O que são smart contracts?

Entenda o conceito por trás dos contratos inteligentes e saiba como a tecnologia pode ser utilizada


Resumidamente, smart contracts são sistemas de contratos utilizados para executar transações automaticamente sem a necessidade da uma empresa, governo ou entidade para intermediar.

Calma, eu vou te explicar: vamos supor que você queira redigir um testamento dentro de um smart contract. Um advogado redige esse contrato em linguagem natural e um desenvolvedor de sistemas transcreve essas informações em linguagem de programação. Você descreve todos os seus ativos, os seus herdeiros e as suas respectivas contas e quanto cada um irá receber assim que você for dessa pra melhor. Quando o seu atestado de óbito for publicado na rede, a transmissão dos bens acontece de forma automática, rápida, sem burocracia, com os devidos impostos já pagos e com poucos custos comparado a um testamento tradicional. Isso porque todos os participantes envolvidos na transmissão do patrimônio estão conectados em um sistema único e integrado.

Quer um outro exemplo simples? Uma pessoa manda para um amigo dez unidades de ether, mas exige que o valor não seja enviado até uma determinada data utilizando um smart contract. Em outras palavras, é uma condição imposta que, uma vez alcançada, executa automaticamente uma determinada transação.

Mas qual a principal diferença entre um smart contract e um contrato tradicional? Nos contratos convencionais, um documento determina os termos de uma relação entre duas partes, que são reforçadas pela lei.
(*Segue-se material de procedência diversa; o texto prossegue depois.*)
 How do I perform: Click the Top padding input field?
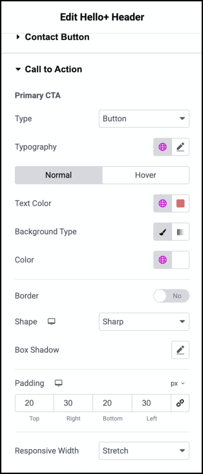[x=34, y=403]
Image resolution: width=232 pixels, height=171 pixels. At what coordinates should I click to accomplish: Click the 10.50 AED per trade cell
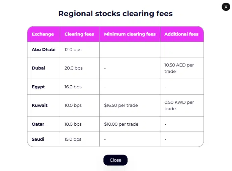click(179, 68)
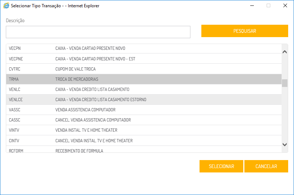294x195 pixels.
Task: Select the CVTRC cupom de vale troca row
Action: [144, 69]
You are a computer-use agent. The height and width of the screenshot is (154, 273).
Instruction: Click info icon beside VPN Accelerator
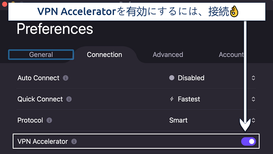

Se uma das partes não cumpre esses termos, a outra parte pode processar essa pessoa por não cumprir com o acordo, certo? No universo cripto, esse contrato estaria em uma blockchain e você não precisaria de instituições tradicionais do sistema para validar a operação. Um smart contract fortalece esses acordos com códigos e as regras são automaticamente aplicadas sem precisar de um terceiro.

Agora, os contratos inteligentes só são usados na rede Ethereum? A resposta é não. A rede é responsável pela segunda maior criptomoeda em valor de mercado, o ether, que surgiu em 2015 especificamente para a criação dos smart contracts. Até o momento, essa é a plataforma mais conhecida por usar esse tipo de tecnologia, mas não a única. Pra saber mais sobre essa plataforma, eu vou deixar um vídeo aqui em cima.

Mas qual a diferença entre os contratos inteligentes da rede Bitcoin e da rede Ethereum? A rede Ethereum substitui a linguagem mais rudimentar do Bitcoin por uma que permite que desenvolvedores criem aplicações mais sofisticadas, porque sua linguagem é muito mais amigável.

Mas essa tecnologia já é uma realidade? Já funciona? Sim, centenas de aplicativos que utilizam os smart contracts já estão funcionando. Alguns populares na rede Ethereum utilizam os contratos inteligentes como seu principal meio de realizar empréstimos e permitir que seus usuários recebam juros. Quer outros exemplos? A criação de artigos colecionáveis, conhecidos como NFTs, a criação de títulos de governança corporativa e até para cotas de fundos de investimentos.

Além da Ethereum, outras plataformas relevantes de contratos inteligentes são Polkadot, Cardano, Solana e Binance Smartchain.

Mas é confiável? Bom, os contratos inteligentes são, sim, sujeitos a fraude. A rede Ethereum já presenciou perdas de milhões de dólares pela exploração de vulnerabilidades nos smart contracts. Mas essas falhas devem ficar cada vez menos comuns ao longo do tempo e os problemas de segurança devem sumir com o avanço da tecnologia.

Outro fator que mostra o potencial desses contatos inteligentes é que esse modo de fazer “negócio” tem animado muitos desenvolvedores, pesquisadores e advogados. Criar comandos que são acionados de forma automática sem precisar envolver terceiros que trariam muitos custos e burocracia, como é feito tradicionalmente, faz com que muitas pessoas acreditem na tecnologia de blockchain com smart contracts.